Exercise objective:
Would you please return the lines of the material that contain the word "computer"?

--------------------------------

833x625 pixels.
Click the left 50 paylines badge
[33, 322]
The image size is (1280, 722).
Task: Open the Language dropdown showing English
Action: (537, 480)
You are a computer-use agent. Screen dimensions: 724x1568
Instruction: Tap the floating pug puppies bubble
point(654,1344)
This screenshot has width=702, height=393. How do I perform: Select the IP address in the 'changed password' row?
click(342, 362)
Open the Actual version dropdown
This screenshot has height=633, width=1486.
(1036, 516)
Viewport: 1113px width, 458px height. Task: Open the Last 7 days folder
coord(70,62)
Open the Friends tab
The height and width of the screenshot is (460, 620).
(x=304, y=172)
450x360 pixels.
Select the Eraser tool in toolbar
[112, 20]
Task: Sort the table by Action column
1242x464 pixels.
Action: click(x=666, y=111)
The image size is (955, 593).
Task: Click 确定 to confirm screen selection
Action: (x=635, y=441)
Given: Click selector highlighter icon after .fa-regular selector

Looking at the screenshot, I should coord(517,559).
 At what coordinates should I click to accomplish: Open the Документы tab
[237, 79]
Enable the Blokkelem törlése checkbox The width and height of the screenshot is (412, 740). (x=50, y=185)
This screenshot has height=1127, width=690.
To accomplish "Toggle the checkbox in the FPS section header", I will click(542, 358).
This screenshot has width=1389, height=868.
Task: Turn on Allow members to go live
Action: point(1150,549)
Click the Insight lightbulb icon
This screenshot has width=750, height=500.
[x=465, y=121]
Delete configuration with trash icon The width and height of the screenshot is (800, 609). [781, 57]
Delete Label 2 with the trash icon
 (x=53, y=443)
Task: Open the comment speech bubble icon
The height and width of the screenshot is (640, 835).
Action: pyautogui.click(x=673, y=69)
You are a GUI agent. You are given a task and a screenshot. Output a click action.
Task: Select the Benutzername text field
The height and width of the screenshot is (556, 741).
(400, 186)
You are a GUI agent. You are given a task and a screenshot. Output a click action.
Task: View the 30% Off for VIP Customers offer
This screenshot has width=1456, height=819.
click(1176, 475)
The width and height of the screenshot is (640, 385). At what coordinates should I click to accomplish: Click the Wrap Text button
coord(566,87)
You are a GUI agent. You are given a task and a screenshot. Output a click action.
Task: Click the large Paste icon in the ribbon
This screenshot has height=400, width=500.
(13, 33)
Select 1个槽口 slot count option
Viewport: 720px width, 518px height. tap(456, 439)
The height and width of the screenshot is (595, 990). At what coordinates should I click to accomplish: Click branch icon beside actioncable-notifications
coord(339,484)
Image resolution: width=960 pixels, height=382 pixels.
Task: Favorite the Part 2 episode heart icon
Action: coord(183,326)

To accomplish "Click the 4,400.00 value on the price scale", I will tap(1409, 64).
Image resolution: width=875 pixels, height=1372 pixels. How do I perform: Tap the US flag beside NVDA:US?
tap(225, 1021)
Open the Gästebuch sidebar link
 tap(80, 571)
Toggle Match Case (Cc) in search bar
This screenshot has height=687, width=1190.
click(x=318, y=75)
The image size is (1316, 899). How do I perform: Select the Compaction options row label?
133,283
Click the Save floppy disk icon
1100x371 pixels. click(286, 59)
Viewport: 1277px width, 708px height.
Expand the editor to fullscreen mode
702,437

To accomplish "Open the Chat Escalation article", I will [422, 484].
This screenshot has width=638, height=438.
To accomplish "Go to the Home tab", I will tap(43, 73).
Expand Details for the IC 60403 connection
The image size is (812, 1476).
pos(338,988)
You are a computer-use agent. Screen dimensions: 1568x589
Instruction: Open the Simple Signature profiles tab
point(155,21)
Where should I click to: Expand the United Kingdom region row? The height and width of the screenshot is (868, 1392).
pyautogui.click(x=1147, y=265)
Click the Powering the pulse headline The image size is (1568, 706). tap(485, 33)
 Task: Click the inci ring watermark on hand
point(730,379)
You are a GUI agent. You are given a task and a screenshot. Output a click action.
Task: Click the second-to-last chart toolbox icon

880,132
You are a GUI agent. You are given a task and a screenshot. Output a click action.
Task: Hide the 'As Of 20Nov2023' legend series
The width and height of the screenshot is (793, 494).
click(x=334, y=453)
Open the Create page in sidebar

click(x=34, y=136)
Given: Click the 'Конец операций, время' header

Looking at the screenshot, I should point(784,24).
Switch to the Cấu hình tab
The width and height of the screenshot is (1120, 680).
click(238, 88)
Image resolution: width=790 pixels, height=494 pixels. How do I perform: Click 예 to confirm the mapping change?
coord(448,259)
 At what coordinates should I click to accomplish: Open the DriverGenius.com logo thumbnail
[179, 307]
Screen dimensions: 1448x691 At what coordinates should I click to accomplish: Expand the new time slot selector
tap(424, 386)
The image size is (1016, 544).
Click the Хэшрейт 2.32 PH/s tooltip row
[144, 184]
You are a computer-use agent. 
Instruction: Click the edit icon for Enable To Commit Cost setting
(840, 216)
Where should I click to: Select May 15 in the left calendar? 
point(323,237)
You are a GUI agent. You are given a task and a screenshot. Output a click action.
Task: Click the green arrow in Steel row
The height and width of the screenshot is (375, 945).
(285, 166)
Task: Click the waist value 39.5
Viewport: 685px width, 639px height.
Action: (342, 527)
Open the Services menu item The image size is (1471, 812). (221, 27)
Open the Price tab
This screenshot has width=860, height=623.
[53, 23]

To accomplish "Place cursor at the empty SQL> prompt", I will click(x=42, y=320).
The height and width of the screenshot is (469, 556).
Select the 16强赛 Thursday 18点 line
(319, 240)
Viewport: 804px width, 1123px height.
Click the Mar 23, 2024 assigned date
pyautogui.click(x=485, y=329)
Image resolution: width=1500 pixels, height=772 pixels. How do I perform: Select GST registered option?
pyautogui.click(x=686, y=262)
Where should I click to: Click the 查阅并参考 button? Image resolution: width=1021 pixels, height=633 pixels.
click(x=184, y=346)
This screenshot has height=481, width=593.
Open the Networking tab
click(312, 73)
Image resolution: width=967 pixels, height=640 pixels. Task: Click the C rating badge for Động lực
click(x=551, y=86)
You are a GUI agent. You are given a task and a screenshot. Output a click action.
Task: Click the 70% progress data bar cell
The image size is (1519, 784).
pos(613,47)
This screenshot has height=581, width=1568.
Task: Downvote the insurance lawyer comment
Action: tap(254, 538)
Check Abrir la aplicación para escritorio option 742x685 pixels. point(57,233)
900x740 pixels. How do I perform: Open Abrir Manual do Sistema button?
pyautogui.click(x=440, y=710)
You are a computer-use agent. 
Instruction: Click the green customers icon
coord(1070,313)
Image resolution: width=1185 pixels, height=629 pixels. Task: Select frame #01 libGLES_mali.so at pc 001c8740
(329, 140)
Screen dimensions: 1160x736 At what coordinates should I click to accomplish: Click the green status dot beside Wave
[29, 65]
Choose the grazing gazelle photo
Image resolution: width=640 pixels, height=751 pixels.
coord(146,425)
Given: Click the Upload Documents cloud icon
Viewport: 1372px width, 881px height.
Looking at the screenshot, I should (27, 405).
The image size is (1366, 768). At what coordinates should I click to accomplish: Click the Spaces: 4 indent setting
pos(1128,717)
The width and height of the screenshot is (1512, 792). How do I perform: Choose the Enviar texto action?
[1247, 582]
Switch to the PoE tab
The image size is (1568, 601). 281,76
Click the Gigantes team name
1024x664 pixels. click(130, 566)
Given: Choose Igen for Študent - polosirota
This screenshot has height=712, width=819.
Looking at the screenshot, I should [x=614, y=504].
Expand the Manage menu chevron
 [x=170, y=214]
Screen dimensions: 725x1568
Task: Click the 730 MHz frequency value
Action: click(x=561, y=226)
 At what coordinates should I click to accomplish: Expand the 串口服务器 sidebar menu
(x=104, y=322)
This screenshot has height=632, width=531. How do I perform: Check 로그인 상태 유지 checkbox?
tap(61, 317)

--------------------------------

Exercise response:
You are a computer-use agent. Screen dimensions: 724x1568
You are a computer-use agent. Screen dimensions: 1568x589
You are a computer-use agent. 
You are a computer-use agent. 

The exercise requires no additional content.